Ini berarti untuk bisa bertukar materi pelajaran, setiap keluarga harus memiliki minimal satu televisi dan sambungan listrik memadai.

Di Ibukota dan kota besar lainnya di Indonesia, sekolah-sekolah mengandalkan jaringan internet untuk tetap menjalankan kegiatan belajar-mengajarnya.

Namun bagaimana dengan anak-anak di pelosok, yang tanpa adanya wabah korona pun, sudah menggantungkan hidupnya di seutas tali yang terbentang di atas sungai, berjalan puluhan kilometer, mendaki gunung, lewati lembah, agar tiba di sekolah?

Apakah mereka bisa belajar dari rumah melalui televisi, bahkan internet, sementara akses telekomunikasi dan listrik pun tak sampai?

Pendidikan untuk semua

Hari ini 2 Mei, kita memperingati Hari Pendidikan Nasional.

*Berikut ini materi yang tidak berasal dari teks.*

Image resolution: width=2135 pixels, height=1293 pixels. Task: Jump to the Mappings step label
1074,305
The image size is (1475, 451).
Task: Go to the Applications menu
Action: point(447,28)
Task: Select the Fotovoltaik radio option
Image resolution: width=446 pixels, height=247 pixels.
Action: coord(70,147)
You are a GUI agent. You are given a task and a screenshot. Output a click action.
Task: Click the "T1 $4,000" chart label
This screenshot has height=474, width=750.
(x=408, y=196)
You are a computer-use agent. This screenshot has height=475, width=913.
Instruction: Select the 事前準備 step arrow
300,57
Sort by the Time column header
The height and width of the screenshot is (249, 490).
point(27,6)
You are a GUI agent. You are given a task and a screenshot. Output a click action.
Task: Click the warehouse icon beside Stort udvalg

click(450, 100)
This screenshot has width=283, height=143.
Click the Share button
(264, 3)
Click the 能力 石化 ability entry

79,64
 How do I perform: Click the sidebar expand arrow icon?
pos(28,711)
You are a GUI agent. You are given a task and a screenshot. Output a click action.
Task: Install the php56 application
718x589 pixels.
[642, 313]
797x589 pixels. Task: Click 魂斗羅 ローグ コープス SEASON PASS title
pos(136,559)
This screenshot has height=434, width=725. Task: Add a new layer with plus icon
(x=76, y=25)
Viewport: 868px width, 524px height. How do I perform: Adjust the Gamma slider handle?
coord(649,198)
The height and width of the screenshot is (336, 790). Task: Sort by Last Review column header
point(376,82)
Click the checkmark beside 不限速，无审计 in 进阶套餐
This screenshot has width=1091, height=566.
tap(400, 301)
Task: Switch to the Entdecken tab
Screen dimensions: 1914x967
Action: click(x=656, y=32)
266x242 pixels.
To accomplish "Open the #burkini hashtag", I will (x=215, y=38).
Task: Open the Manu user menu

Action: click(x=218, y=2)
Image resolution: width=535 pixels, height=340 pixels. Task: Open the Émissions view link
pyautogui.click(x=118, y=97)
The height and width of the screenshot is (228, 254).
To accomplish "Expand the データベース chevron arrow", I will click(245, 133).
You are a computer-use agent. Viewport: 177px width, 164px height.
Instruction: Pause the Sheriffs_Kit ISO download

Hari kelahiran Menteri Pendidikan dalam kabinet pertama Indonesia merdeka, Ki Hadjar Dewantara. Raden Mas Soewardi Soerjaningrat, demikian nama lahirnya, terkenal sebagai penggagas “Taman Siswa”.

Gagasan belajar yang disebut Ki Suratman dalam kata pengantar di buku "Demokrasi dan Kepemimpinan: Kebangkitan Gerakan Taman Siswa" (KPG & Balai Pustaka, 2019) karya Kenji Tsuchiya.

Gagasan belajar ini mengedepankan demokrasi yang bersendi kekeluargaan, hak asasi manusia diakui kehadirannya, namun tidak boleh dominan demi terwujudnya tertib-damai kehidupan bersama.

Kenji menulis sejak bab awal, kata kunci dari gerakan Taman Siswa Ki Hadjar adalah kebijaksanaan untuk mewujudkan keadilan. Gagasan yang bagus. Sayangnya hingga 75 tahun kemerdekaan RI, sistem pendidikan kita masih banyak yang perlu dibenahi.

Sebagai refleksi Hari Pendidikan Nasional di tengah pandemi SARS-CoV 2, barangkali kita bisa berkaca dari negara dengan sistem pendidikan terbaik di dunia, Finlandia.

Negara yang dinobatkan Jaringan Solusi Pembangunan Berkelanjutan untuk PBB (Sustainable Development Solutions Network for the United Nations) sebagai negara paling bahagia di dunia itu menjadikan pendidikan sebagai jantung kehidupan berbangsa dan bernegaranya.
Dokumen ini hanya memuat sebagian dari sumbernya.